By: ThinkBusiness Africa
Uganda’s economy is projected to reach a historic valuation of USD 68.4 billion (Shs 249.4 trillion) this fiscal year, according to the latest year-end performance report from the Ministry of Finance, Planning, and Economic Development on Friday.
Dr. Ramathan Ggoobi, Uganda’s secretary to the treasury, confirms that the economy grew by 6.3% during the 2024/2025 financial period, solidifying Uganda’s position as one of the fastest-growing economies in the East African Community (EAC).
The Ministry’s report attributes this robust expansion to three primary pillars:
- The transition from subsistence to commercial farming has begun to pay dividends. Coffee and gold exports reached record highs in 2025, with coffee alone benefiting from favorable global prices and increased value-addition processing within Uganda.
- While commercial oil extraction is set for late 2026, the construction of the East African Crude Oil Pipeline (EACOP) and the Tilenga/Kingfisher projects has injected billions in Foreign Direct Investment (FDI), which surged to $3.5 billion this year, and portfolio inflows were $1.7 billion for the year ending October 2025.
- Tourism and ICT saw double-digit growth, with tourism receipts finally surpassing pre-pandemic levels to contribute USD 1.5 billion to the national coffers.
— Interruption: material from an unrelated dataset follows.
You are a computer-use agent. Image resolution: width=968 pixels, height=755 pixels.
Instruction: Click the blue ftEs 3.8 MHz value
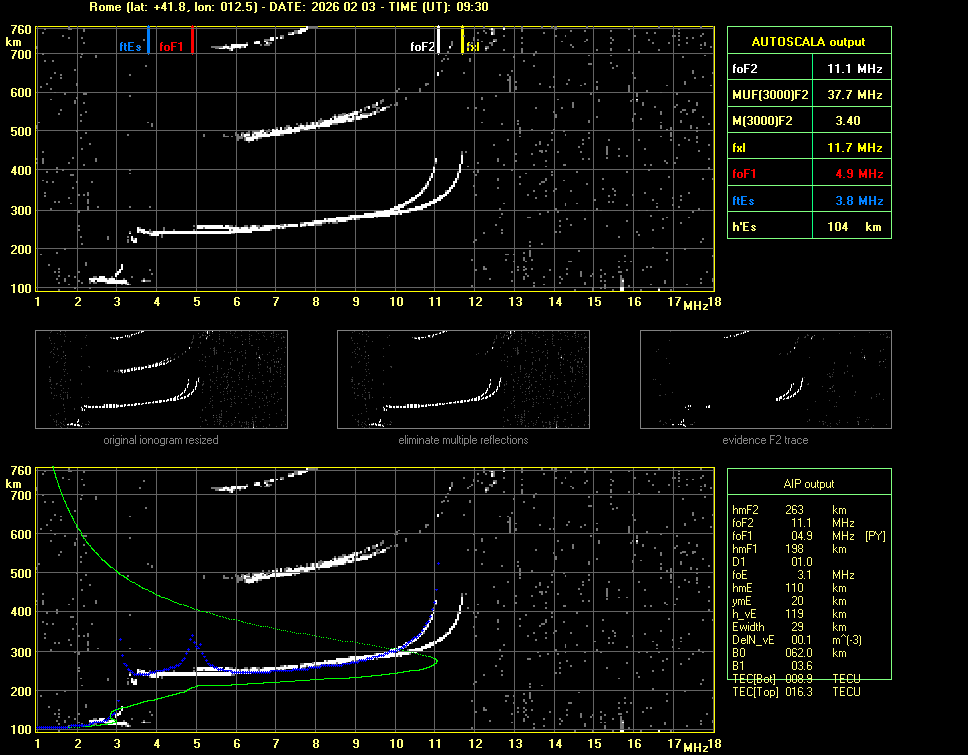853,200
Dr. Ggoobi said for the year ending November 2025, Uganda export of goods reached USD 12.79 billion.
“Consequently, Uganda registered a Balance of Payment (BOP) Surplus of USD 2.37 billion for the year ending October 2025 from a deficit of USD 683 million a year ago. This is the highest in the last 15-years. The BOP surplus is also on account of an all time high financial account surplus of USD 5.6 billion driven by good performance of FDI and portfolio inflows,” Dr. Ggoobi said.
Projections for the 2025/26 cycle are even more aggressive. The Ministry expects growth to accelerate to 7.0% or higher as the country enters the “pre-oil production” phase. However, the government warned that maintaining this momentum will require strict debt management and continued investment in the Parish Development Model (PDM) to ensure the wealth reaches rural households.